Genius has a certain lure of death. And this obsession with the destroyer of worlds was present in Évariste Galois all along. ‘I will die in a duel,’ he once predicted. His father, Nicholas-Gabriel Galois, a headmaster, had committed suicide in 1829, and this genius would be spared the pain of perhaps another rejection from the mathematics community when on May 30, 1832 he would be shot in the abdomen.
His first fatal love started as an accident. He was a brilliant student of ancient languages, until one day when he sat in an algebra class. The spirits of destiny and ambition now completely possessed him. He devoured Legendre’s Geometry as quickly as one reads a crime novel, and immersed himself in studying the mathematical papers of the masters. Perhaps he had come across that famous quote of Niels Henrik Abel: ‘It appears to me that if one wants to make progress, one should study the masters and not the pupils.’ Any sort of ambition arouses envy in others, and ambition added to genius makes insigificant minds secretly despise the gifted, and thereore they spring forth into action to destroy it. Galois quickly made enemies, and his revolutionary attitude helped him make more.

The more he became engrossed in mathematics, the more he was attracted by politics. And we can see these political activities as a release of repeated frustrations.
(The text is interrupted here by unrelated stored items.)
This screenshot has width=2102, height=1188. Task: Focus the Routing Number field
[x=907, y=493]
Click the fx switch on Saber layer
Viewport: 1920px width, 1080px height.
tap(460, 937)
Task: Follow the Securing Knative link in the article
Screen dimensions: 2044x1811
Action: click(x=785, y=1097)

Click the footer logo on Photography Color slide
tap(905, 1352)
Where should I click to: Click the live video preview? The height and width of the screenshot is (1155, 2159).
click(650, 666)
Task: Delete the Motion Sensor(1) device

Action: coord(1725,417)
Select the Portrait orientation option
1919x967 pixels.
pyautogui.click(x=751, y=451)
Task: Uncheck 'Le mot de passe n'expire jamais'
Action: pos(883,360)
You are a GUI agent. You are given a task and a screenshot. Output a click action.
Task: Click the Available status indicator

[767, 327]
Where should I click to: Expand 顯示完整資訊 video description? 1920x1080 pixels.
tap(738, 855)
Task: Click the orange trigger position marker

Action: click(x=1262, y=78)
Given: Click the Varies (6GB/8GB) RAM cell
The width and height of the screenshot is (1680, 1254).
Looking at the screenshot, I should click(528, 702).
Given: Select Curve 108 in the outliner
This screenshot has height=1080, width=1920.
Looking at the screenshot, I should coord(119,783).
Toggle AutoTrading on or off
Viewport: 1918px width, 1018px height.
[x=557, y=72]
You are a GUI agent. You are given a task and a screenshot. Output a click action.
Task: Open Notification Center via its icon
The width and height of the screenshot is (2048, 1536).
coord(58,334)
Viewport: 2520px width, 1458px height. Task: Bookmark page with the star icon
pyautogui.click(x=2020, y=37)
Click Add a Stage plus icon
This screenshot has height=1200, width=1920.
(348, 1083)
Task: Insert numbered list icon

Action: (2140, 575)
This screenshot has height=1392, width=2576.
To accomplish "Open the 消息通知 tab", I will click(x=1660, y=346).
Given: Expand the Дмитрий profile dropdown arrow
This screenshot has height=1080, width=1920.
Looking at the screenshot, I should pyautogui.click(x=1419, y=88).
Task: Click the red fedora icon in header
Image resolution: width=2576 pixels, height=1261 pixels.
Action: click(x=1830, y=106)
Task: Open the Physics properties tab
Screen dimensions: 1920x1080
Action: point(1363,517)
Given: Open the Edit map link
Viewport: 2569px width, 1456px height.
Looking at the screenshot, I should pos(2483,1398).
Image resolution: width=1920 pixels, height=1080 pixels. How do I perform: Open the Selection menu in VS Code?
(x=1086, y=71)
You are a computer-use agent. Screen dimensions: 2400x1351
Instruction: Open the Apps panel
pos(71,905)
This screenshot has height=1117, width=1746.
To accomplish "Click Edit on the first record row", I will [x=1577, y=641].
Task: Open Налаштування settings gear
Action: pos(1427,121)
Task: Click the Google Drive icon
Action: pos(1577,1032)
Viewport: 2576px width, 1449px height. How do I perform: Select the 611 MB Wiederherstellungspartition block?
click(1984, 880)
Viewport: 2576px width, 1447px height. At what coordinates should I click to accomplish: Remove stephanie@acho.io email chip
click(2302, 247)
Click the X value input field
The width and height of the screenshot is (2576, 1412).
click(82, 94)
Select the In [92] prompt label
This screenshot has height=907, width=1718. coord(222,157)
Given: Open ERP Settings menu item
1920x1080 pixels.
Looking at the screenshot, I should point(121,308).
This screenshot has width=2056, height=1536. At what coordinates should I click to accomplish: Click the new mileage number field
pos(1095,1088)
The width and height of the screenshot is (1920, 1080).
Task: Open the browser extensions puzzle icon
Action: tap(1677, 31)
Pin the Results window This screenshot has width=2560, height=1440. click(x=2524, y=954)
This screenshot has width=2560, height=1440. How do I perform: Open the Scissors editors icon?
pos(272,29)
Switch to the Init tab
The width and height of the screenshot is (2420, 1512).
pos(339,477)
A young genius when oppressed by his own mind wants to bury himself in anything except his calling—he wants to run away, but this is not possible.
Galois was to prove himself to be as fervent a revolutionary. In May 1831 he was arrested for plotting to kill the king. During the trial, when the prosecutor asked if he really did want to murder the king, our honest, brave, idealist genius answered, ‘Yes, if he betrays.’ The jury was moved by our young genius’ courage, and acquitted him.
But our young friend again found himself in trouble a few months later. This time he had to spend eight long months in prison. The time would have been longer had not a cholera epidemic broke out in March, 1832, and he had to be transferred to a hospital. Here he met his second fatal love–Stéphanie Dumotel.
Our young friend fought the duel for his young love on May 29, 1832. And the next day, after instructing his brother not to cry for him, he took his last breath.